Blue Jays relievers have allowed just six earned runs in their past 76 innings. The starters, meanwhile, have allowed two earned runs or fewer in eight of the past 10 games, posting an earned-run average of 2.25.
"You want to get here as early as possible because it's a lot of fun being here, being on this streak," Johnson said after beating Baltimore Sunday for his first victory of the season.
"You just want to keep playing good baseball and keep the winning going."
'It's heating up'
The turnaround also means Toronto can afford more patience when it comes to Reyes' minor-league rehab. While many thought he'd be back Monday for a three-game series at division rival Tampa Bay, Blue Jays general manager Alex Anthopoulos said Sunday that Reyes might not return until Thursday, when they begin a pivotal four game set at Fenway Park against the AL East-leading Boston Red Sox.
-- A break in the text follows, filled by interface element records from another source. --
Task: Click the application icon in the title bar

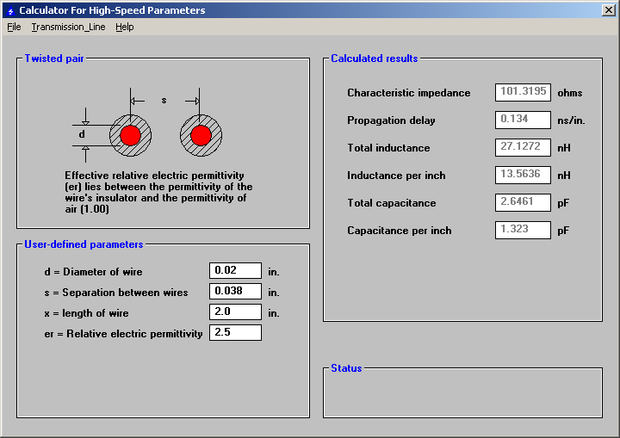Action: [x=10, y=10]
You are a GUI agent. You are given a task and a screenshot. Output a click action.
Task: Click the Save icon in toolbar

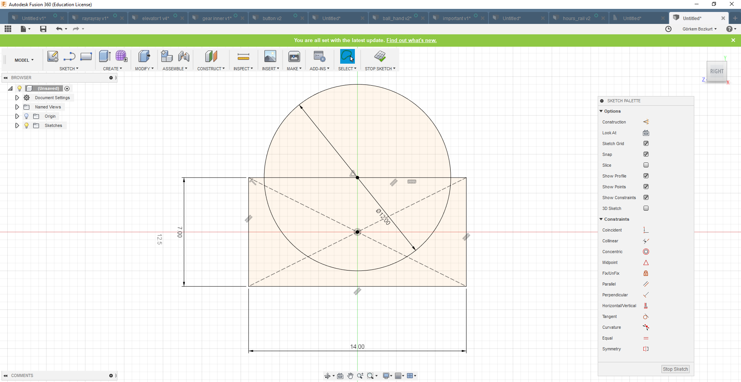click(43, 29)
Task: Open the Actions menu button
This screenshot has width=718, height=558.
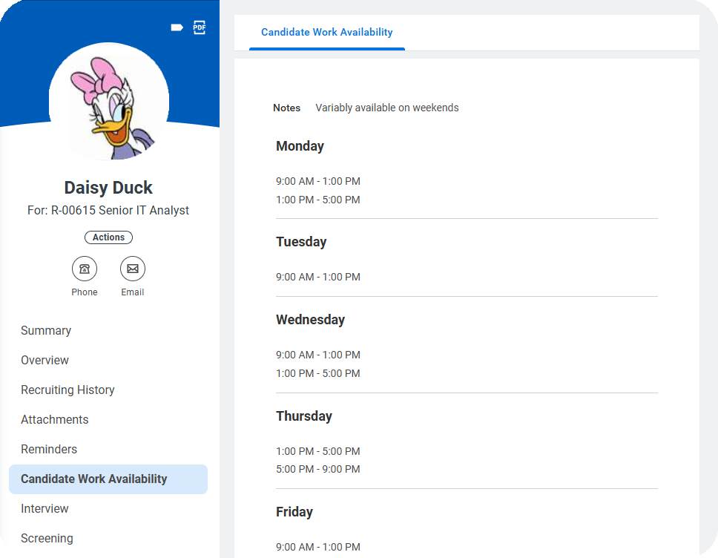Action: 108,237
Like Reyes, Johnson is one of several Blue Jays players to miss time with injuries, sitting out 31 games with a sore right triceps. Third baseman Brett Lawrie (left ankle), starters Brandon Morrow (forearm) and J.A. Happ (knee, head), and late-inning reliever Sergio Santos (triceps) all remain out of action.
But with Johnson healthy again, Reyes close to a return, Encarnacion swatting home runs and a once-leaky defense starting to look sharp, the rebuilt Blue Jays are finally hitting their stride.
Orioles outfielder Adam Jones, limited to just a pair of singles in Toronto's weekend sweep, said he welcomed another contending team into the AL East mix.
"It shows that this division is getting better," Jones said. "It's heating up.
"It's good, it's good for this division. We all have to maintain it through the end of this month, throughout the all-star break and then the second half should be pretty fun."
For a while, it looked as though the Blue Jays might miss out on all that fun. After 11 straight wins, there's reason to smile in Toronto.